WHY YOU SHOULD KEEP AN EYE ON SHANGHAI'S FASHION SCENE
The intriguing and intrepid Shanghai scenario moves within a system based on bureaucracy in which creativity is regulated by rules and habits far removed from the Western fashion system.
It is curious how a world that is super-connected and fast can be so slow in its progression. Ironic, isn't it?
BAN XIAOXUE SS20 - Shanghai Fashion Week
In 2001, the impact of fashion in other parts of the world finally took its toll on the Asian country, with the first Shanghai Fashion Week. Although the initiative seemed to be stalled in its early days, today it is like a tsunami wave that will invade closets, fashion calendars and social media before you know it. But today, Shanghai Fashion Week is like the one in Milan or Paris 25 years ago: unsophisticated and schematic.
We have to empathize with the country's socio-political situation, which plays a decisive role in bringing Shanghai closer to a world that is not part of its culture. Iconic European fashion, as a whole, is something that was born and developed over centuries, while the fashion week system evolved over mere decades, which is why most eyes are still looking today at the Italian and French DNA, which is still in the process of adaptation.
But if Shanghai, so advanced and futuristic, is as visionary in the development of its cities as it is in experimenting with new formulas that combine today's speed with the dreams of old school modern fashion, changing the format of presentations and economic models of business, it is very likely to achieve immense influence at the international level. Shanghai may have the necessary requirements to address the international fashion scene, mixing different cultures and habits.
Shuting Qiu SS20 — Shanghai Fashion Week (right) / JUNWEI LIN design (left)

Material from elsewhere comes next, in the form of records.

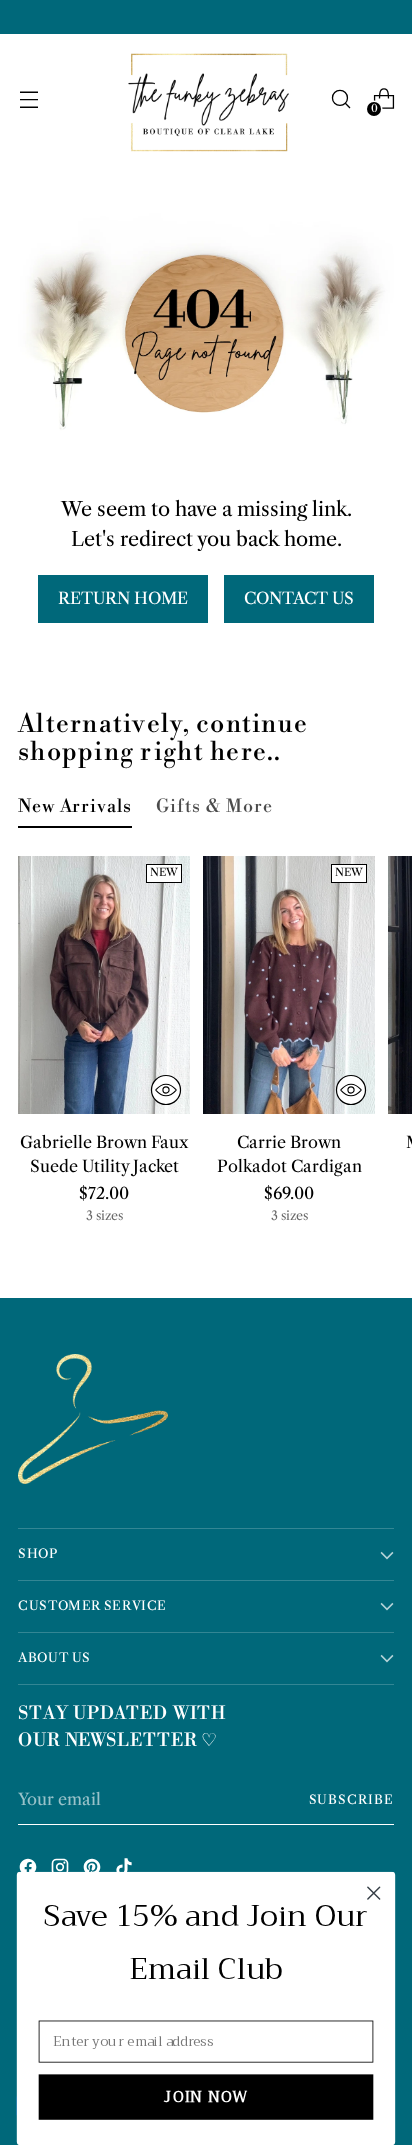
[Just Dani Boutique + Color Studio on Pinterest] (94, 1870)
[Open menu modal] (28, 99)
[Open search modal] (340, 99)
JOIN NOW (205, 2097)
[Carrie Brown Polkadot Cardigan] (289, 985)
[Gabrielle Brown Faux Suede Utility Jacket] (104, 985)
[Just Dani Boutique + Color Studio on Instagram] (62, 1870)
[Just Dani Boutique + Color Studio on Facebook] (30, 1870)
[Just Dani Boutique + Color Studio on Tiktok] (126, 1870)
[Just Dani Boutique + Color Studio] (206, 99)
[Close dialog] (373, 1892)
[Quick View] (166, 1090)
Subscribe (352, 1799)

In a flourishing system like China's, unexpected ideas can easily arise, but it is important that these concepts are not contaminated or forced by Western institutions, media or companies. By correcting the mistakes of an obsolete and slow developing system like the Western one, the red giant could thus create a starting point in the development of a new mentality and perhaps, turn the screws and position itself as an innovative leader from which we probably have something to learn.
For many years there has been a preconceived idea about design and fashion in China, associating its designs with low quality clothing, buying and wholesaling and imitation. However, the Chinese society has dedicated itself to spending and investing in fashion. The purchasing power of Chinese citizens has changed in recent years and the purchase of higher quality items has also shifted to the fashion sector, where originality, personalization and the search for unique and different garments are paramount.

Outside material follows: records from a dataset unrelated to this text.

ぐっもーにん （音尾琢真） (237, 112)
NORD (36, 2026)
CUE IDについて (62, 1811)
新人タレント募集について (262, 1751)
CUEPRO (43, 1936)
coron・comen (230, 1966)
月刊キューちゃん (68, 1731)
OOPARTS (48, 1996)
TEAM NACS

Leaf Xia Studio SS20 — Shanghai Fashion Week
The luxury sector has exploded: no matter what the cost of the garment is, if it is quality and different, they pay the cost. The growing Chinese middle class is eager to express its individuality through fashion. Consumers are increasingly willing to opt for quality products - something they can afford thanks to the significant increase in income in recent years - and the younger generations seem better able to withstand economic uncertainties, as they have a higher income than the previous generation. This is positive for the industry, as the millennia now represent 380 million people in the country.
The millennials are also characterised by their great optimism: 35% of young people aged between 18 and 29 expect a continuous increase in their income. According to estimates by the Boston Consulting Group (BCG), urban consumption of millennials will increase to 2.6 billion dollars in 2021 (9% more than in 2011).
Ying Pei Studio Design
China retains its title as the fashion world’s most valuable player with its consumers taking care of a third of the world’s luxury market. Designers from all over the globe are heading to the East to be part of the spectacle and a new wave of Chinese designers has seen China grow into an increasingly influential design centre. We suspect that London, Paris, Milan and New York, known as the "Big Four", may be recruiting a fifth; Shanghai, which positions itself as the new, the technological, the development, "the new world" and now, the new dream of the fashion industry.